The central part is occupied by a very elaborate terracotta rose window. The central rose window has a large decorated frame in terracotta which contains, in the outermost part, heads of angels. The upper profile is decorated with a frieze and seven square pinnacles. On the sides of the rose window there are two niches that house the statues of the archangel Gabriel and the Virgin of the Annunciation. Above the rose window, a niche surrounded by a square frame contains a terracotta bas-relief depicting the Eternal Father. These statues are stylistically attributable to the ambit of Giovanni Antonio Amadeo.

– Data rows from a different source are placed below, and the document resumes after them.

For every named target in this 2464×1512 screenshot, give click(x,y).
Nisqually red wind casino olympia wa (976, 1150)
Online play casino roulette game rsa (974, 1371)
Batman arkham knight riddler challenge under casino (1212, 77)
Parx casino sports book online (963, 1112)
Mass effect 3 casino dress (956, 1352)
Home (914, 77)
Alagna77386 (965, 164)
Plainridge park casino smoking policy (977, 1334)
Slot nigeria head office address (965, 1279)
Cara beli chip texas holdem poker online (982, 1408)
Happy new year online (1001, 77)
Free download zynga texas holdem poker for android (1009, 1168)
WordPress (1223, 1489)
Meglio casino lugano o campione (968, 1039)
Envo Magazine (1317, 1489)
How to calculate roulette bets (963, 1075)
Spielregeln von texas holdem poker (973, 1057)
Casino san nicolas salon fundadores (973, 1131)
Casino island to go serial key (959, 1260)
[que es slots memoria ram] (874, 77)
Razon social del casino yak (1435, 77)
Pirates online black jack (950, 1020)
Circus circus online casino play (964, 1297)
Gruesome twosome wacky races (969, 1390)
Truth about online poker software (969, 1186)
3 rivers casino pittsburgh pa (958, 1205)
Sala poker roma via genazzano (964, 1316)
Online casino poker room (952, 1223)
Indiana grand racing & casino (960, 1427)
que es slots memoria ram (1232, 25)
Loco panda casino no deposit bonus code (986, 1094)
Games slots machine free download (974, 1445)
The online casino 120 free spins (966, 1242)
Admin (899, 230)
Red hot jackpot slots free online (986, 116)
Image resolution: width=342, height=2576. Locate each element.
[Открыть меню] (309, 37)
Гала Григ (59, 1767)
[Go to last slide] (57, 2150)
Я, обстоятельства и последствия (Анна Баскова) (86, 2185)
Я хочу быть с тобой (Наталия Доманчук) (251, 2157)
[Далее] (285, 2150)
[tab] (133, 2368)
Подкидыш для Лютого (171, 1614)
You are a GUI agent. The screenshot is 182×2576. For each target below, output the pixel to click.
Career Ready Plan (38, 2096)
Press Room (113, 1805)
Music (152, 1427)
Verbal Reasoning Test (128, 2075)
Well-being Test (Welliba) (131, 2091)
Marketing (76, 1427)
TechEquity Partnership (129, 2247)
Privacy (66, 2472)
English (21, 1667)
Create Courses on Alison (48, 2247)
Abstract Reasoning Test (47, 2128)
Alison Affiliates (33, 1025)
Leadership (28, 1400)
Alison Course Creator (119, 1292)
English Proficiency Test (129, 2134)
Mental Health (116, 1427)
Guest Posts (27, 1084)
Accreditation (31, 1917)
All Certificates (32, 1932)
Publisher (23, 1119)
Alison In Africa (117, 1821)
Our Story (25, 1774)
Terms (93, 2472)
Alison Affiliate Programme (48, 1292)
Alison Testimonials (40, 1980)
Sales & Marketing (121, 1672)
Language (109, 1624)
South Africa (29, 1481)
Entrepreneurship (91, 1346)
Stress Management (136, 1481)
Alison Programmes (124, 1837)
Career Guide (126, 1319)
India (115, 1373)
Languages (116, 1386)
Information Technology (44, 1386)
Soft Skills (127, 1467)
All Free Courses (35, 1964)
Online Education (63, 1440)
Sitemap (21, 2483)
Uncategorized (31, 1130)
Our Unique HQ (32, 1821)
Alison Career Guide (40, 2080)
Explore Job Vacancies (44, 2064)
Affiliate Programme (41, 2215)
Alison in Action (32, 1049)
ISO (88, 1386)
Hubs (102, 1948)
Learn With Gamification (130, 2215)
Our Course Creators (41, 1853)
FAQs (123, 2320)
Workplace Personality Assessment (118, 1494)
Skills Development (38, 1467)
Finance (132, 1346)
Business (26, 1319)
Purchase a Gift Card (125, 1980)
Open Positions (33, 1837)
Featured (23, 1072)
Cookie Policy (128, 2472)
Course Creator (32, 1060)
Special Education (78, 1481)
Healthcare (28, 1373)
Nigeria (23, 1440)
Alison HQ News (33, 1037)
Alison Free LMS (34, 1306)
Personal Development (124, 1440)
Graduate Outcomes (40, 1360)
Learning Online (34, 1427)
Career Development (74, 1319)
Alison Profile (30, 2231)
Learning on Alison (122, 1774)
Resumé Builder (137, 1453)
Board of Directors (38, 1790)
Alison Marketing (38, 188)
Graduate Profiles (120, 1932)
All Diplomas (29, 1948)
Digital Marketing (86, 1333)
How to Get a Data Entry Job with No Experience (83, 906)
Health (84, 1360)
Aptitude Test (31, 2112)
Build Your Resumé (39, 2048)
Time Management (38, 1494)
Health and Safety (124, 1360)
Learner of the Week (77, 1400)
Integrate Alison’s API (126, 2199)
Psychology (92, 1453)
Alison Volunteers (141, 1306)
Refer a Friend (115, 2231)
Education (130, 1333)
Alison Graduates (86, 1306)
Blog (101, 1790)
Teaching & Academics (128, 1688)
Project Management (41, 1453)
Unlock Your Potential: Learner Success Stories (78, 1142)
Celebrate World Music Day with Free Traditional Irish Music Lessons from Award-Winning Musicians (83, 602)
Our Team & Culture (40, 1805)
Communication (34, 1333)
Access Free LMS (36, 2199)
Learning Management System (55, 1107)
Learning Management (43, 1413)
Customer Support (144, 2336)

The church has a rectangular plan within which there is a Latin cross plan with three naves flanked by square chapels obtained from the remodeling of the outermost aisles (originally the layout had five naves). The plan dimensions are considerable: almost 80 meters long by 40 wide. The large size of the church is linked to belonging to the Carmelites, an order of preaching friars. The proportions of the construction are based on the module ad quadratum, which involves the use of a single square base element which is repeated in width, length and height. The central nave, twice the height of the smaller ones, is subdivided into four square bays which, in the side aisles, are in turn subdivided into two square bells open on two chapels, always with a square plan. The vaults are cross arched and the ribs that divide the structure of the vaults are in terracotta to form a chromatic element in contrast with the light plaster. The pillars also feature a chromatic combination with terracotta and gray Angera stone.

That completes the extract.